James: The founders were so wise in the form of government that they gave us. If you think about the difference between someone in what some people call the flyover states ...

Lankford: Right. People should land in our state.

James: They should land. They'd love it. They are very different. It's very different not only in New York and Oklahoma, but Virginia, Florida, California, Wyoming. And that's the beauty of our form of government. So what are the things that the federal government could do, should do, and what the federal government is best set up to do, and everything else should flow to the states.

James: I have often said April 15th is the great progressive holiday where they collect all the tax money, and at the end of the day, all I want the government to do for me is what's written in the constitution is their responsibilities. Deliver my mail, protect our borders. They're not doing a very good job of that right now.

Lankford: No, not at all.

James: But what are the things that the local government should do like education? So for Americans, we have always believed that the government that governs best is the government that's closest to the people. And so there has always been this constant tension between the federal government and state government and what are the rights that belong to each. And I think at this moment in our country's history, we really need to be the watchman upon the walls as this whole thing is being debated. Because we're going to lose a great deal of our freedom if we give it up to a large federal government with centralized powers. And most Americans, I think, understand that, but I think we need to reemphasize that so that they can understand why we're fighting some of the battles that we're fighting right now.

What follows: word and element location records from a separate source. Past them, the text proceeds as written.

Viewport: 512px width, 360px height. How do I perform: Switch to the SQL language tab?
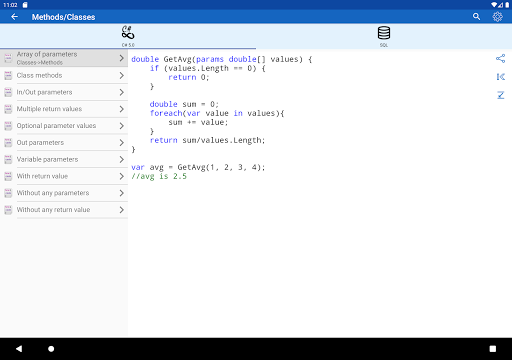click(x=384, y=36)
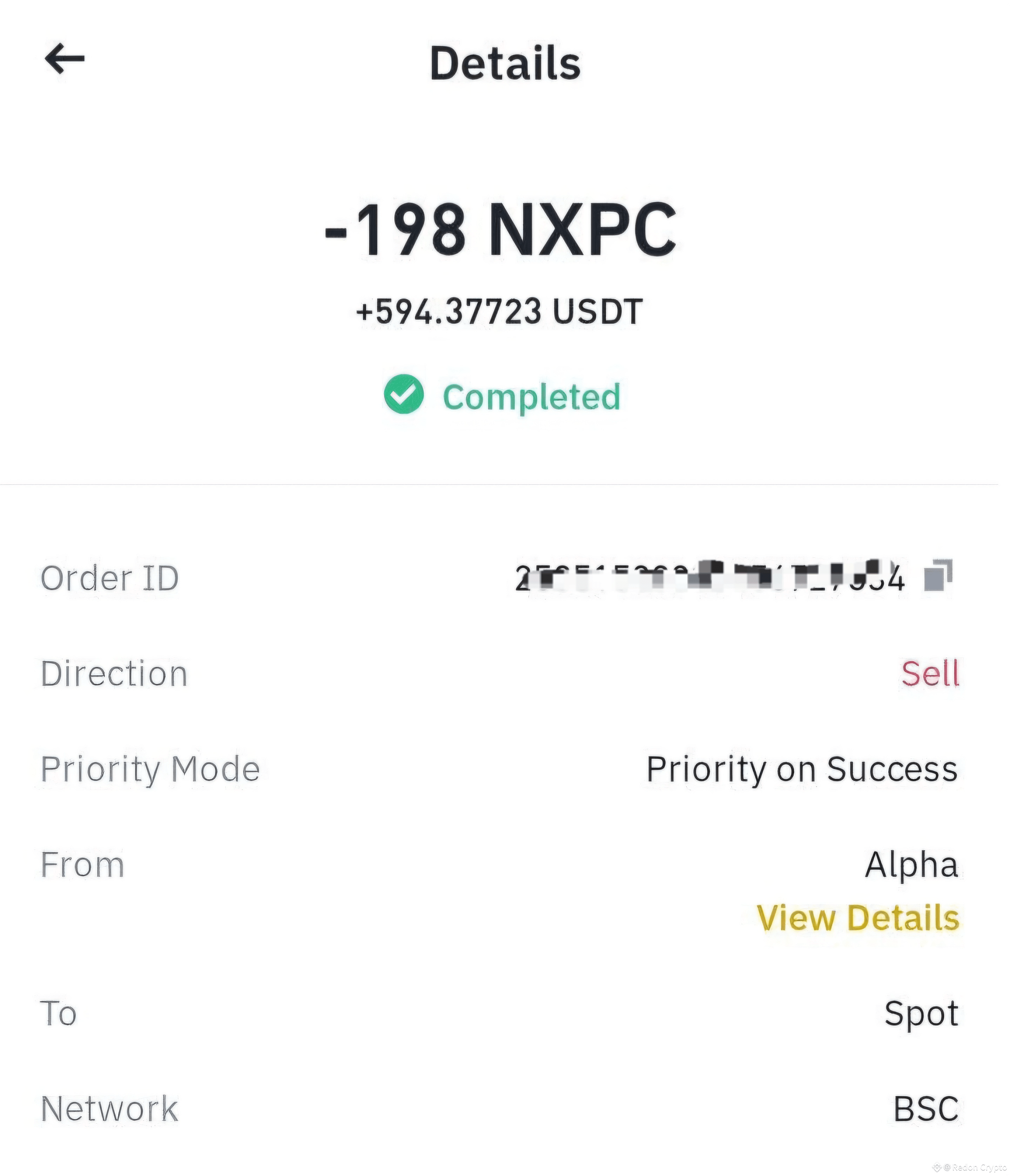Tap the Priority on Success value
Image resolution: width=1010 pixels, height=1176 pixels.
click(802, 769)
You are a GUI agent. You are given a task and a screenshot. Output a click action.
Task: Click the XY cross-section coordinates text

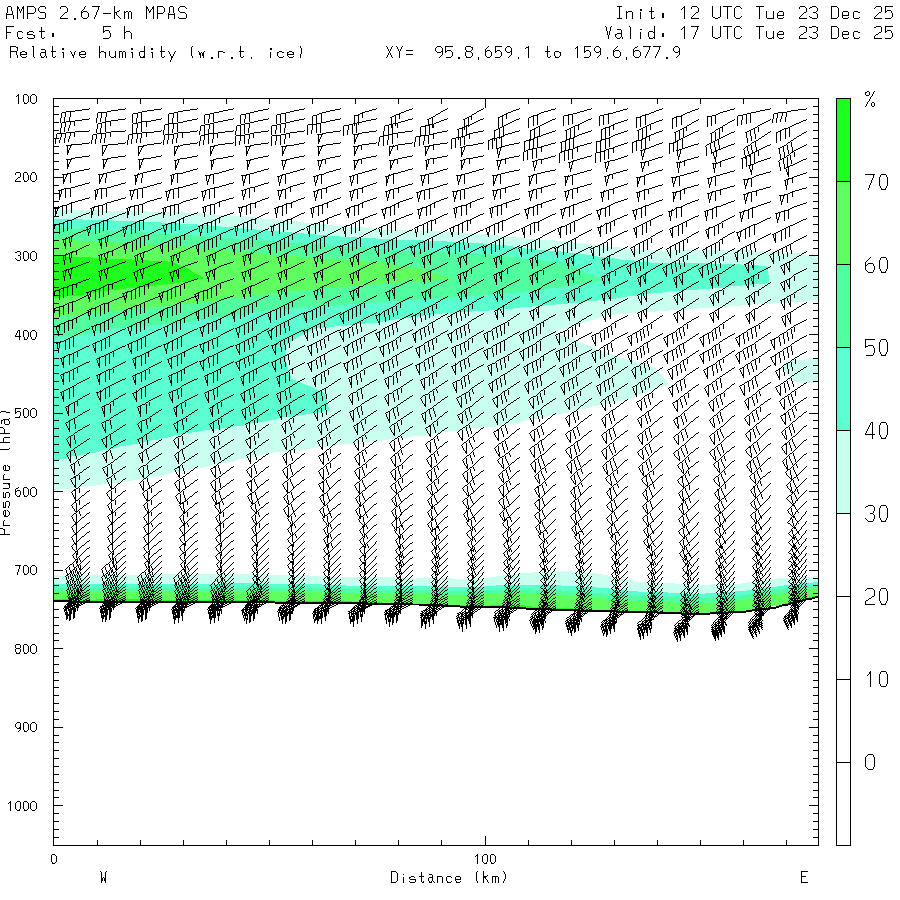(x=533, y=52)
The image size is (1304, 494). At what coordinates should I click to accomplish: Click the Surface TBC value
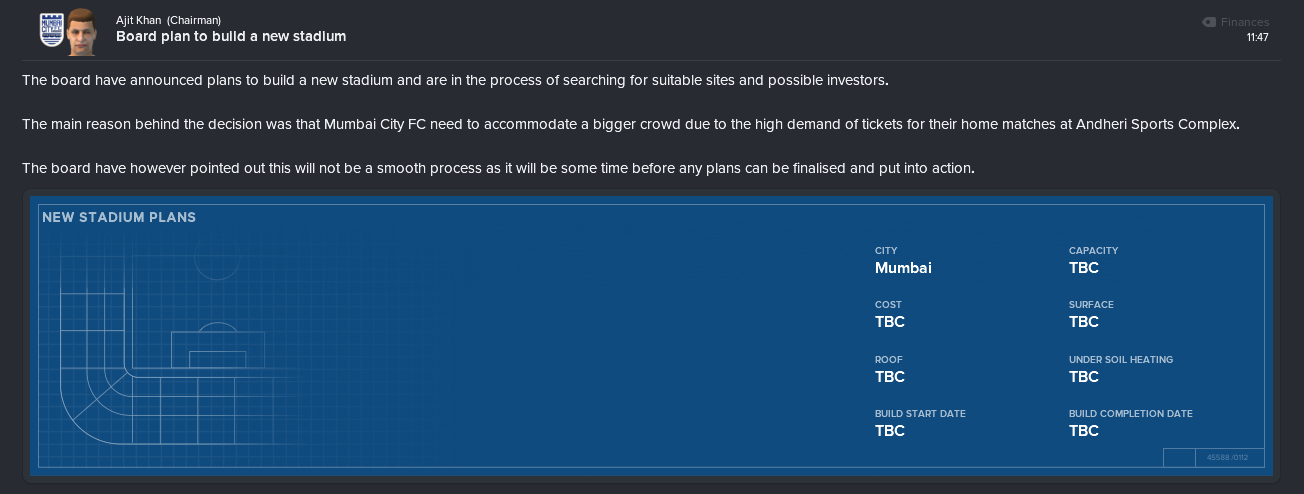tap(1084, 322)
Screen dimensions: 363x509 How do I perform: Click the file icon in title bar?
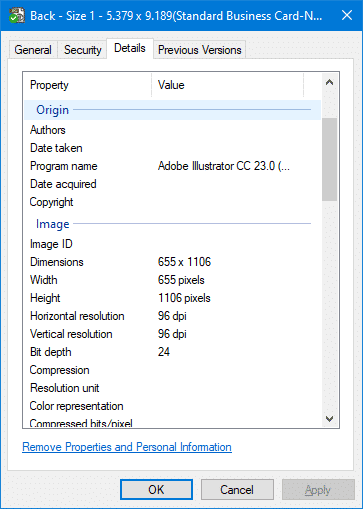17,16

James: Perfect example is what we're going through on voting rights. At the end of the day, do you really want the opportunity for the federal takeover of elections. The implications of that are staggering and very troubling for me. There's something to be said for those elections to be controlled by the states. Less opportunity for people to commit fraud and abuse. When you have one centralized power with making all of the rules, imagine the mischief that can happen in that particular situation. So I think we have to fight back and fight back hard right now for our constitutional form of government, which gives limited power to the federal government, and most of the power remains at the state level.

Lankford: It has been an enormous battle in the Senate. The house has already voted to be able to take away all that. The Senate, ongoing battle, and to be able to continue to be able to push back against what's called S1, or a lot of people still know it as HR1, the house bill, to be able to say is the federal government righteous in the states or wrong? That's really what this whole thing is all about, is to say, "Those that are up in Washington, DC, they know better, they think better, they're more righteous and holy than the people that are in the states. The states will try to do all sorts of mischief and terrible things, and the federal government's really the right one to be able to do it. And what I describe as S1's voting bill is to say it makes voting easy, cheating easy, and verifying election impossible. Because it takes away all voter protections on this. But the biggest part of it is that it does federalize everything. It's the reverse of our normal system.

James: It's the reverse of what we know to be good government.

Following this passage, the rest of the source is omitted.